Mariana Cirne, procuradora nacional do clima da AGU, explica que a instituição busca ampliar a responsabilidade por danos climáticos nas esferas criminal, civil e administrativa. Ela destaca que o novo instrumento será usado de “maneira estratégica, para não banalizar”.

Fora a ação civil pública, o infrator ainda poderá ser penalizado pelo mesmo caso nas esferas criminal e administrativa.

“Como é, de fato, uma tese nova, tem que ser tratado de maneira estratégica. É muito importante que a gente escolha casos representativos, em que o infrator esteja reiteradamente causando grandes emissões, para que se utilize nesses casos e consolide uma jurisprudência mais favorável”, diz a procuradora.

Mais recentemente, no último dia 16, a AGU anunciou a primeira ação de reparação por dano climático em nome do ICMBio (Instituto Chico Mendes de Conservação da Biodiversidade), no valor de R$ 635 milhões.

O montante considera a destruição de 7.075 hectares na Floresta Nacional de Jamanxim, no Pará, que gerou a emissão de 1,1 milhão de toneladas de gases-estufa.

Caso as ações sejam julgadas procedentes, os valores serão destinados ao Fundo Nacional Sobre Mudança do Clima, explica Cirne, para serem aplicados em medidas de mitigação e adaptação, principalmente voltadas às populações mais afetadas, como indígenas e ribeirinhos.

“Os valores são bem altos. Então eu peço a reparação do dano ambiental, mas também temos a responsabilidade do poder de polícia. São multas, são embargos, são medidas que são feitas pela administração, sem precisar do Judiciário”, destaca Cirne.

Segundo a procuradora, há em andamento 89 ações desse tipo no Brasil.

Comum a todas, está a ideia de que é preciso cobrar o dano que as emissões de carbono causam às gerações atuais e futuras, uma vez que o aumento da temperatura do planeta, fruto do efeito estufa, dispara eventos climáticos extremos como enchentes, ondas de calor e secas, que, além do sofrimento causado, elevam custos públicos.

Ao ser julgado, o infrator deverá apresentar projeto de compensação e não poderá acessar financiamento em estabelecimentos oficiais nem receber benefícios fiscais. Não serão permitidos também aquisição, alienação, locação ou empréstimo de equipamentos, bem como de bovinos ou produtos de agropecuária. Ficam vetadas também a transferência e a negociação das terras com áreas desmatadas.

A Abrampa (Associação Brasileira dos Membros do Ministério Público de Meio Ambiente) também reconhece os danos climáticos e lançou, no último dia 13, uma nota com fundamentos técnicos e jurídicos para elevar as cobranças em ações civis.

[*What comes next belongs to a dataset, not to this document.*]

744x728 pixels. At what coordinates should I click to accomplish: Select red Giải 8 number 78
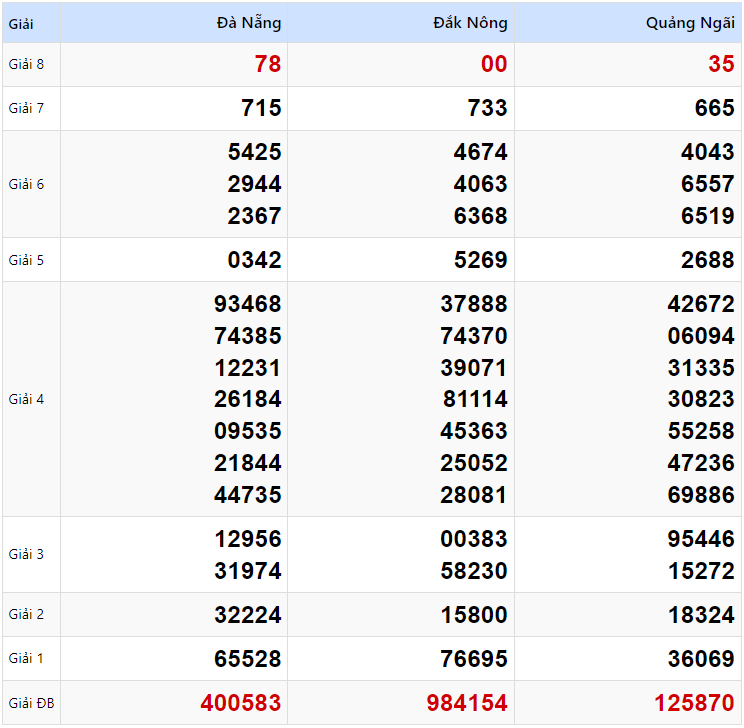click(267, 65)
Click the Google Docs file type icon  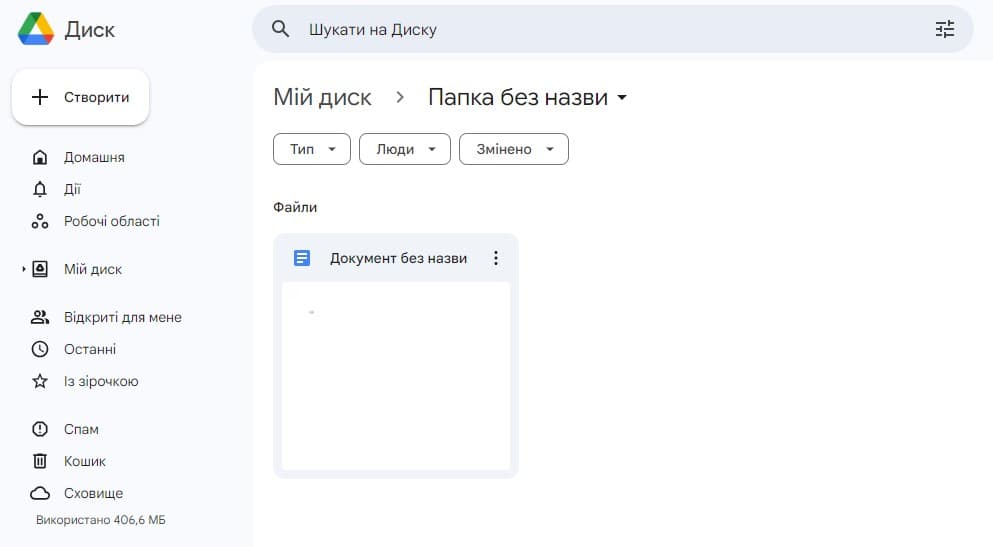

Alexandre Gaio, presidente da Abrampa, destaca a importância da qualificação dos prejuízos ambientais. A entidade, para isso, firmou uma parceria com a ONG Ipam (Instituto de Pesquisa Ambiental da Amazônia), que elaborou uma calculadora de emissão de gases de efeito estufa, também baseada em padrões internacionais, na qual deve ser inserida a área afetada pelo infrator.

“Com a calculadora, é possível monetizar esse valor para cobrança de reparação dos danos ambientais, decorrente da supressão de vegetação nativa de modo ilegal em qualquer bioma”, explica Gaio, que afirma que o Ministério Público é responsável por mais de 90% das ações de reparação dos danos ambientais no Brasil.

Paulo Moutinho, cientista sênior e um dos fundadores do Ipam, conta que a cada tonelada de carbono emitida são cobrados US$ 5 (cerca de R$ 27 na cotação atual). A calculadora desenvolvida leva em consideração as diferenças dos biomas, pois cada tipo de vegetação e solo emite uma certa quantidade ao ser destruído.

“Nós calculamos o quanto há de carbono na floresta amazônica, com isso sabemos o quanto de carbono foi oriundo de um desmatamento realizado ilegalmente”, exemplifica Moutinho.